### TASK OBJECTIVE
Please restate each entry exactly, without skipping any.

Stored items
Content starts

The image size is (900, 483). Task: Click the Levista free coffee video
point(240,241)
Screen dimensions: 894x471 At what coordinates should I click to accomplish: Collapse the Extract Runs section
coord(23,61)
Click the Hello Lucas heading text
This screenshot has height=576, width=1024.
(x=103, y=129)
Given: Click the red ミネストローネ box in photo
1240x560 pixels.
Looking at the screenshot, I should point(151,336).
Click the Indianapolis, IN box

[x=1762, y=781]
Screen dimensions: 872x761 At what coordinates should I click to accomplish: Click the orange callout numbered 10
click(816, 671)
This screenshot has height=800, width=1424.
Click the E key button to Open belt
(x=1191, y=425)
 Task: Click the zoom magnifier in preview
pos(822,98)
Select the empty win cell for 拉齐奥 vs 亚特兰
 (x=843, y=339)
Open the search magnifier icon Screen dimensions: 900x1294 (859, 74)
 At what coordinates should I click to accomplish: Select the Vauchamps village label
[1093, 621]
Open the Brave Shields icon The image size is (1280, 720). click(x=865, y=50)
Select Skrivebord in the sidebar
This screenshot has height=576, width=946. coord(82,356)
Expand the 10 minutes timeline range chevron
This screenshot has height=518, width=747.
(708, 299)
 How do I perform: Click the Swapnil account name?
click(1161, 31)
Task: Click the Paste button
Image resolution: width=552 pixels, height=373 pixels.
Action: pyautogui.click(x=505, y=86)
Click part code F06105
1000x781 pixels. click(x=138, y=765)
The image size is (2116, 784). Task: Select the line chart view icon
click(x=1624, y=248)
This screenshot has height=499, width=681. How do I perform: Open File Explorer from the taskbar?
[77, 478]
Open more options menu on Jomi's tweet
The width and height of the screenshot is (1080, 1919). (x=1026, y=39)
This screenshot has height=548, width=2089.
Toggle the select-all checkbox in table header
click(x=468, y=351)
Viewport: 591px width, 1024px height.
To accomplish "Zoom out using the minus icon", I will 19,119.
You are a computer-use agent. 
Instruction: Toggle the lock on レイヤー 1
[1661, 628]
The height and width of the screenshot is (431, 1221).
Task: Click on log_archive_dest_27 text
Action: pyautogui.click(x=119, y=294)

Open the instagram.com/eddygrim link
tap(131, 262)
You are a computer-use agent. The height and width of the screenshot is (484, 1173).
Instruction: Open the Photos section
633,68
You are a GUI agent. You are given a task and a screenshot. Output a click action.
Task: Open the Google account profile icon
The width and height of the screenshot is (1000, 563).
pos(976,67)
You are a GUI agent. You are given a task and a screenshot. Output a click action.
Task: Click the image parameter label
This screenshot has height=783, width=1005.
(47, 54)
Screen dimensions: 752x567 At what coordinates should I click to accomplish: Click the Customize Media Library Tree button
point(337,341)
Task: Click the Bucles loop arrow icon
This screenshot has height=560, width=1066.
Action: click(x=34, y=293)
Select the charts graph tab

Content ends

### RESULT OF THE TASK
The image size is (900, 483). Task: Click the Levista free coffee video
point(240,241)
Screen dimensions: 894x471 At what coordinates should I click to accomplish: Collapse the Extract Runs section
coord(23,61)
Click the Hello Lucas heading text
This screenshot has height=576, width=1024.
(x=103, y=129)
Given: Click the red ミネストローネ box in photo
1240x560 pixels.
Looking at the screenshot, I should point(151,336).
Click the Indianapolis, IN box

[x=1762, y=781]
Screen dimensions: 872x761 At what coordinates should I click to accomplish: Click the orange callout numbered 10
click(816, 671)
This screenshot has height=800, width=1424.
Click the E key button to Open belt
(x=1191, y=425)
 Task: Click the zoom magnifier in preview
pos(822,98)
Select the empty win cell for 拉齐奥 vs 亚特兰
 (x=843, y=339)
Open the search magnifier icon Screen dimensions: 900x1294 (859, 74)
 At what coordinates should I click to accomplish: Select the Vauchamps village label
[1093, 621]
Open the Brave Shields icon The image size is (1280, 720). click(x=865, y=50)
Select Skrivebord in the sidebar
This screenshot has height=576, width=946. coord(82,356)
Expand the 10 minutes timeline range chevron
This screenshot has height=518, width=747.
(708, 299)
 How do I perform: Click the Swapnil account name?
click(1161, 31)
Task: Click the Paste button
Image resolution: width=552 pixels, height=373 pixels.
Action: pyautogui.click(x=505, y=86)
Click part code F06105
1000x781 pixels. click(x=138, y=765)
The image size is (2116, 784). Task: Select the line chart view icon
click(x=1624, y=248)
This screenshot has height=499, width=681. How do I perform: Open File Explorer from the taskbar?
[77, 478]
Open more options menu on Jomi's tweet
The width and height of the screenshot is (1080, 1919). (x=1026, y=39)
This screenshot has height=548, width=2089.
Toggle the select-all checkbox in table header
click(x=468, y=351)
Viewport: 591px width, 1024px height.
To accomplish "Zoom out using the minus icon", I will 19,119.
You are a computer-use agent. 
Instruction: Toggle the lock on レイヤー 1
[1661, 628]
The height and width of the screenshot is (431, 1221).
Task: Click on log_archive_dest_27 text
Action: pyautogui.click(x=119, y=294)

Open the instagram.com/eddygrim link
tap(131, 262)
You are a computer-use agent. The height and width of the screenshot is (484, 1173).
Instruction: Open the Photos section
633,68
You are a GUI agent. You are given a task and a screenshot. Output a click action.
Task: Open the Google account profile icon
The width and height of the screenshot is (1000, 563).
pos(976,67)
You are a GUI agent. You are given a task and a screenshot. Output a click action.
Task: Click the image parameter label
This screenshot has height=783, width=1005.
(47, 54)
Screen dimensions: 752x567 At what coordinates should I click to accomplish: Click the Customize Media Library Tree button
point(337,341)
Task: Click the Bucles loop arrow icon
This screenshot has height=560, width=1066.
Action: click(x=34, y=293)
Select the charts graph tab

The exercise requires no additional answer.